** Opening Data extracts block **

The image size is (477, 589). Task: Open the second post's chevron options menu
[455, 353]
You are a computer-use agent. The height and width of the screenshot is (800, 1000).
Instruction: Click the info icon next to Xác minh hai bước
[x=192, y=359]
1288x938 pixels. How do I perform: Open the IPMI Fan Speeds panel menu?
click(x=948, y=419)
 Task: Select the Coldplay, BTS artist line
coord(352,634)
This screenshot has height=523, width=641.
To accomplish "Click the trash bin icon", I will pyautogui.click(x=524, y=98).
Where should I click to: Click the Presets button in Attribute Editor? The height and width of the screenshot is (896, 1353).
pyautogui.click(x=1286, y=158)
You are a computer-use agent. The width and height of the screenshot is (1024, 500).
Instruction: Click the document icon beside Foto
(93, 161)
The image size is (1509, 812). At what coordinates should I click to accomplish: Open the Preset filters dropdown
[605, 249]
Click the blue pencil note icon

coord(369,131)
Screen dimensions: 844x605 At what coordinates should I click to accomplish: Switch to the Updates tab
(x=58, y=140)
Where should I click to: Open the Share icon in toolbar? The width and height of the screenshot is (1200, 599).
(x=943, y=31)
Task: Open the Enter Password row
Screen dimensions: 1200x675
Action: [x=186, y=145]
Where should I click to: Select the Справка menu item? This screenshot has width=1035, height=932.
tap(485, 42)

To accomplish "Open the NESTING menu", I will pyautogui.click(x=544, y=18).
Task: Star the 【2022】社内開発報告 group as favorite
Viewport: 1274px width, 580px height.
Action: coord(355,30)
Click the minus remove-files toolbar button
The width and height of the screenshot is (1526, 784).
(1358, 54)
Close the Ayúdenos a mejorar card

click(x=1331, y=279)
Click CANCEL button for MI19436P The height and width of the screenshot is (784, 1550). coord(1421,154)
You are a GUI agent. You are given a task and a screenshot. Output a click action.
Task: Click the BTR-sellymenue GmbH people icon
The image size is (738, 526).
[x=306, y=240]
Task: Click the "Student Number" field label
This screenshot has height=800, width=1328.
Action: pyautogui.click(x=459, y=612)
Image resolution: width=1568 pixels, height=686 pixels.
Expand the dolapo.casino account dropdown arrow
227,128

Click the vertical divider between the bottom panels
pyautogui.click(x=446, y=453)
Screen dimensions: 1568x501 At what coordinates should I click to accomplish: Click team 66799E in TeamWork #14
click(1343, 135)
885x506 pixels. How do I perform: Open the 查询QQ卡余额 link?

** Closing Data extracts block **

Task brief:
Exact retyping is required: the line with "Screen dimensions: 1200x675" through the end of the data, both ends included, and no other line.

Task response:
Screen dimensions: 1200x675
Action: [x=186, y=145]
Where should I click to: Select the Справка menu item? This screenshot has width=1035, height=932.
tap(485, 42)

To accomplish "Open the NESTING menu", I will pyautogui.click(x=544, y=18).
Task: Star the 【2022】社内開発報告 group as favorite
Viewport: 1274px width, 580px height.
Action: coord(355,30)
Click the minus remove-files toolbar button
The width and height of the screenshot is (1526, 784).
(1358, 54)
Close the Ayúdenos a mejorar card

click(x=1331, y=279)
Click CANCEL button for MI19436P The height and width of the screenshot is (784, 1550). coord(1421,154)
You are a GUI agent. You are given a task and a screenshot. Output a click action.
Task: Click the BTR-sellymenue GmbH people icon
The image size is (738, 526).
[x=306, y=240]
Task: Click the "Student Number" field label
This screenshot has height=800, width=1328.
Action: pyautogui.click(x=459, y=612)
Image resolution: width=1568 pixels, height=686 pixels.
Expand the dolapo.casino account dropdown arrow
227,128

Click the vertical divider between the bottom panels
pyautogui.click(x=446, y=453)
Screen dimensions: 1568x501 At what coordinates should I click to accomplish: Click team 66799E in TeamWork #14
click(1343, 135)
885x506 pixels. How do I perform: Open the 查询QQ卡余额 link?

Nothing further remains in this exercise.